Both VoxelNet and PointPillars uses PointNet to learn point embeddings, and generate pseudo-3D volume or pseudo-2D image to use 3D and 2D convolution. This paper improves the point embedding process by aggregating multiple views, and is a plug-and-play module that can be integrated into pointpillars.

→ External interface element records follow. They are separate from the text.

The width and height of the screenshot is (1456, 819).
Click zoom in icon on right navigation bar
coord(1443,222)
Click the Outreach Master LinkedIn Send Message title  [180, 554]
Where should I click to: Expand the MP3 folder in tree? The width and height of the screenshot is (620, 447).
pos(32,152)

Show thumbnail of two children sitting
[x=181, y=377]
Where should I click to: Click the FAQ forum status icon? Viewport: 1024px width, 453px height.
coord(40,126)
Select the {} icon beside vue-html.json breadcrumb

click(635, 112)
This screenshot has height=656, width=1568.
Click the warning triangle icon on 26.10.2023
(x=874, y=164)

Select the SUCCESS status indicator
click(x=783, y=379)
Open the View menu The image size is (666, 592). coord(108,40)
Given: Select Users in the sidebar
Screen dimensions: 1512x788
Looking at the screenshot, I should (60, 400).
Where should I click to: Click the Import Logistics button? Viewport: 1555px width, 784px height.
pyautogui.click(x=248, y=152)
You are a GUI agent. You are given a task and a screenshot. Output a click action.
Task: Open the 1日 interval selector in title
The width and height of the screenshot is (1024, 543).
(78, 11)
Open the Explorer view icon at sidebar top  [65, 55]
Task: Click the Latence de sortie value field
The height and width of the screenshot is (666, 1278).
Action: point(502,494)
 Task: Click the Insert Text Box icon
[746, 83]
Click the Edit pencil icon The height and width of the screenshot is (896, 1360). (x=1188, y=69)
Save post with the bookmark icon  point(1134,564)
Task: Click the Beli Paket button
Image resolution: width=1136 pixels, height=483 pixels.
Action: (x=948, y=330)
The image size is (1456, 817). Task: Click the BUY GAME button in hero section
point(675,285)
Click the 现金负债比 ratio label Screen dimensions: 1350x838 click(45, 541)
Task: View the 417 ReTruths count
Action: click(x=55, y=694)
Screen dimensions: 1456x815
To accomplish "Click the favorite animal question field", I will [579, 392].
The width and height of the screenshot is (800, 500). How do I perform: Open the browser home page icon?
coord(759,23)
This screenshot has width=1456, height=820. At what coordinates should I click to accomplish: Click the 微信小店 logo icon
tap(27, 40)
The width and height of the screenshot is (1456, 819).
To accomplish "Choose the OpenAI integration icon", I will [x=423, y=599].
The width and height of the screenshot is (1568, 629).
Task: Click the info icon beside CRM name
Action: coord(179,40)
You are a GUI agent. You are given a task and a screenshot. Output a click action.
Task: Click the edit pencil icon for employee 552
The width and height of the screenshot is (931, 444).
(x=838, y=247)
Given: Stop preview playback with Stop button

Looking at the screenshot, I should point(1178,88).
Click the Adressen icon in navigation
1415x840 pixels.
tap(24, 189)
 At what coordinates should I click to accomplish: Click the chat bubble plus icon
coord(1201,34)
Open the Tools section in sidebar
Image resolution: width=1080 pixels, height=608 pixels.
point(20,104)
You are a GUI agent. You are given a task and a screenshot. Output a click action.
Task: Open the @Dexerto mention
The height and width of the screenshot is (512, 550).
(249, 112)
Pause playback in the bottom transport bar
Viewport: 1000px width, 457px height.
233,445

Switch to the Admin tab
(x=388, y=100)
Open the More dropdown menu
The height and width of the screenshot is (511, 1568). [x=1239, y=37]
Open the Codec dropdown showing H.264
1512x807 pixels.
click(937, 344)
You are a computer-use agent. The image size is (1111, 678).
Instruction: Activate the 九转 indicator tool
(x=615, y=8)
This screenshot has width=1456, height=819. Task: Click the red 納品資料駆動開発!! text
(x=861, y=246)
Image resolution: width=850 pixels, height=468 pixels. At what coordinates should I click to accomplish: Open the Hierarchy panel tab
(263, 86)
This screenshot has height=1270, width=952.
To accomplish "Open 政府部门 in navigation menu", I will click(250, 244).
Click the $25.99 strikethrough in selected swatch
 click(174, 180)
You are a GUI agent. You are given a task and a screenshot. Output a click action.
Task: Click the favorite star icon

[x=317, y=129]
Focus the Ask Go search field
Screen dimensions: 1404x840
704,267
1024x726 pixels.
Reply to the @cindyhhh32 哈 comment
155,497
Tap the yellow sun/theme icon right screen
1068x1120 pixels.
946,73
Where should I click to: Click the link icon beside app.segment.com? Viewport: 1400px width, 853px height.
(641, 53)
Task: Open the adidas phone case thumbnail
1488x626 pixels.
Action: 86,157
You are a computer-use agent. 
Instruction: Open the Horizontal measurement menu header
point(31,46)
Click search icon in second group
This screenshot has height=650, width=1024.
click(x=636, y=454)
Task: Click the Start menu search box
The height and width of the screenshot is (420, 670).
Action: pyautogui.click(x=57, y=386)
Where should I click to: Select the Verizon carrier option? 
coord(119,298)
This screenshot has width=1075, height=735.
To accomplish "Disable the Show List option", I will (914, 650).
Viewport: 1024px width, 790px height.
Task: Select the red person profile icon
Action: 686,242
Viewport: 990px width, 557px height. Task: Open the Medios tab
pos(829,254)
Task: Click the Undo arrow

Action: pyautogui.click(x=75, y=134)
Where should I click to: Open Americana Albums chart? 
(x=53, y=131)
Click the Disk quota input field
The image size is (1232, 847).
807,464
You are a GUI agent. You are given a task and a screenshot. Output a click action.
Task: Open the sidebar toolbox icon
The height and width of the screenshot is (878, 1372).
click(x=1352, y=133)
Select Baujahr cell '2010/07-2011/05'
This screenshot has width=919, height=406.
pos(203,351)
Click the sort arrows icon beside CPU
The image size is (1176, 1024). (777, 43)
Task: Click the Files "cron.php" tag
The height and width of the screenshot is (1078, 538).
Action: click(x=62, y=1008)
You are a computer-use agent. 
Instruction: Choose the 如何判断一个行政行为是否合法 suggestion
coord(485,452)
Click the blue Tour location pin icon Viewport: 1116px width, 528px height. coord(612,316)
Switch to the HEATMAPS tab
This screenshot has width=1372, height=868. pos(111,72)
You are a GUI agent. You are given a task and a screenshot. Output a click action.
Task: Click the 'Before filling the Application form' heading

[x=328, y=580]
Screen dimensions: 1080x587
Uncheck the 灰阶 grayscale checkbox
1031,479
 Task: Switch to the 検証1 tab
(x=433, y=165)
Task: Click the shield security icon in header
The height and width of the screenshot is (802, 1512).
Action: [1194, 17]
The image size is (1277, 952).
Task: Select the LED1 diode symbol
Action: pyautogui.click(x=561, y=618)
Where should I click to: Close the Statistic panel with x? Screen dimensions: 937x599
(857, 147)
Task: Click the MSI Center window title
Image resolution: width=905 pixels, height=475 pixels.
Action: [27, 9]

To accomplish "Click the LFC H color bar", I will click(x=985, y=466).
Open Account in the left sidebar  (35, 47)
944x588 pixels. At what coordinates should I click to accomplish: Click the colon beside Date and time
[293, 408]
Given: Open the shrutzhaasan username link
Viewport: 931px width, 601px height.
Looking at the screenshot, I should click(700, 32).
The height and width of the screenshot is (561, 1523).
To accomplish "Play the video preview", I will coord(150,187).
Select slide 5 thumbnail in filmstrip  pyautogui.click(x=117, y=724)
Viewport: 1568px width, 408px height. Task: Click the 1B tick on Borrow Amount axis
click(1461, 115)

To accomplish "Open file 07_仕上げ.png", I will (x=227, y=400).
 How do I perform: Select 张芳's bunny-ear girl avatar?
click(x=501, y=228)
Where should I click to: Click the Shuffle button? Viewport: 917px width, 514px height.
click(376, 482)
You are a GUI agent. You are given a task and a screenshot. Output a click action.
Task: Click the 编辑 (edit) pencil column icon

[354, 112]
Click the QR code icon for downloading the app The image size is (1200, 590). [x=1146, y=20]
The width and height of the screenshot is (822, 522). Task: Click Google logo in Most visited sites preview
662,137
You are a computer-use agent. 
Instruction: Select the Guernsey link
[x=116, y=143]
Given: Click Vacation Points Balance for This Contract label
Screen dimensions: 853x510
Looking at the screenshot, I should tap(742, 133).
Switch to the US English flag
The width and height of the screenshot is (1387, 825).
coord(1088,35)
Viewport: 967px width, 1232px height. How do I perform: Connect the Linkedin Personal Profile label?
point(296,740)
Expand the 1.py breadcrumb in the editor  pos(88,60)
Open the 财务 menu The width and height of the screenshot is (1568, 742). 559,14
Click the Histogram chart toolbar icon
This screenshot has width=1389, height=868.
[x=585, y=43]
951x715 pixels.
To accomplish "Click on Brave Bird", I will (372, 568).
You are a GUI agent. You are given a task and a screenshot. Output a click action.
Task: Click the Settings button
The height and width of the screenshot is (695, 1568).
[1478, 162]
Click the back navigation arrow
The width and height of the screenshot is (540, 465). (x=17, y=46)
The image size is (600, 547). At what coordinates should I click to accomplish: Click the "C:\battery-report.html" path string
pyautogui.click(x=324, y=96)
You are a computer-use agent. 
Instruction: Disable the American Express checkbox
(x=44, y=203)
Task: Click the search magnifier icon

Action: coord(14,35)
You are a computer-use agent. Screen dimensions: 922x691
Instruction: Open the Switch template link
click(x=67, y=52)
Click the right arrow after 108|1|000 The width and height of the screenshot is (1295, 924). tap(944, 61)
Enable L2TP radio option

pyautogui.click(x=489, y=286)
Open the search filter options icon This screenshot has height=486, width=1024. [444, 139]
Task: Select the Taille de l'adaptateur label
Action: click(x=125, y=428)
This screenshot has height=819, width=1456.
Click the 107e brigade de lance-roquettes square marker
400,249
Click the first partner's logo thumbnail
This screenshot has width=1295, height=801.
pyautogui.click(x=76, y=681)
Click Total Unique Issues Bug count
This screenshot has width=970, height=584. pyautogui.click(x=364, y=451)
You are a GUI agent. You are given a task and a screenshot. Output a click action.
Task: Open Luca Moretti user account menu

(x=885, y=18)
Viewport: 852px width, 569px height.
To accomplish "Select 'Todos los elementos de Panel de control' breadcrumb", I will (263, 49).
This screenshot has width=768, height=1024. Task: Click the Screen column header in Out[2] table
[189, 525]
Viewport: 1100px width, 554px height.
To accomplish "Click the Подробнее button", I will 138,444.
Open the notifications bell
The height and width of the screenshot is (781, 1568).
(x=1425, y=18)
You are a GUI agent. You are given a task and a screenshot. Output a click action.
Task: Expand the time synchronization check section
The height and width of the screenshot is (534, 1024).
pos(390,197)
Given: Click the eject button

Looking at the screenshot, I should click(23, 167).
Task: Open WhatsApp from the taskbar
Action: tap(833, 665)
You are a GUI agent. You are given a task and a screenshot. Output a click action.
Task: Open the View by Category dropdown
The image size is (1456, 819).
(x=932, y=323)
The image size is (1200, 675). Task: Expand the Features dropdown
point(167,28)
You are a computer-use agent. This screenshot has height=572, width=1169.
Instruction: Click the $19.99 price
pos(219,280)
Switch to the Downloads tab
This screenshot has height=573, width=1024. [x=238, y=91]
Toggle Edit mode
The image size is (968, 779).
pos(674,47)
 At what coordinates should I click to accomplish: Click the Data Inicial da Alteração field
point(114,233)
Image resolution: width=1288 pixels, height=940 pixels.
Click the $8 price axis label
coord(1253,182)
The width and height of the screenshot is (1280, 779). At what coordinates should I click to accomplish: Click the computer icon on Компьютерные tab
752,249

Note that both PointPillars and the successor MVF are both still using anchors for prediction. The entire procedure is not well described. See Pillar OD for a better description.

Key ideas

Multiview architecture
- Voxelize points in BEV or spherical view or cylindrical view to pillars.
- Extract pillar features.
- Project pillar features to points with nearest neighbor or bilinear interpolation and concat to point features.
- Transform point features to BEV
- Detection backbone + head
Dynamic voxelization: instead of having a fixed array (K max voxel x T max point per voxel x F feat dim), it maintains a dictionary of the point-voxel relationship.
- The points in each dynamic voxel (having varying num of points) are aggregated into a fixed length feature by maxPooling, similar to PointNet.
- This avoid info loss and saves memory
Multiview fusion: voxelization in Cartesian (X x Y x Z) with Z as the channel dim, and in speherical view (elevation x azimuth x radius) with radius as the channel dim.
- The features are extracted with a convolution tower that maintains the tensor shape
- The features from Cartesian path, spherical path and original encoded features are concatenated. –> this enhances the original encoded features.
The enhanced point features can be used in structures like VoxelNet and PointPillars.

Technical details

Dynamic voxelization can bring some KPI improvement (avoid info loss), but multiview fusion brings much more.
The lookup table is not readily available and need customized implementation of CUDA kernel to reach good speed.
This may not have constant runtime as it is based on the number of points in the frame.

Notes

Review on 知乎
Why voxelization in spherical view helps?
- 一般的voxel问题是在远处稀疏切割时，因为点已经很稀疏了，还是拿原size进行切割，常常会有过度分割的问题，导致voxel feature提取的也不是很好，如果能透过Frustum在远处进行较大的voxel切割，则能有效的提升远处voxel feature的问题，也因此本文透过融合两种角度voxel进行实验，也证明了确实有效。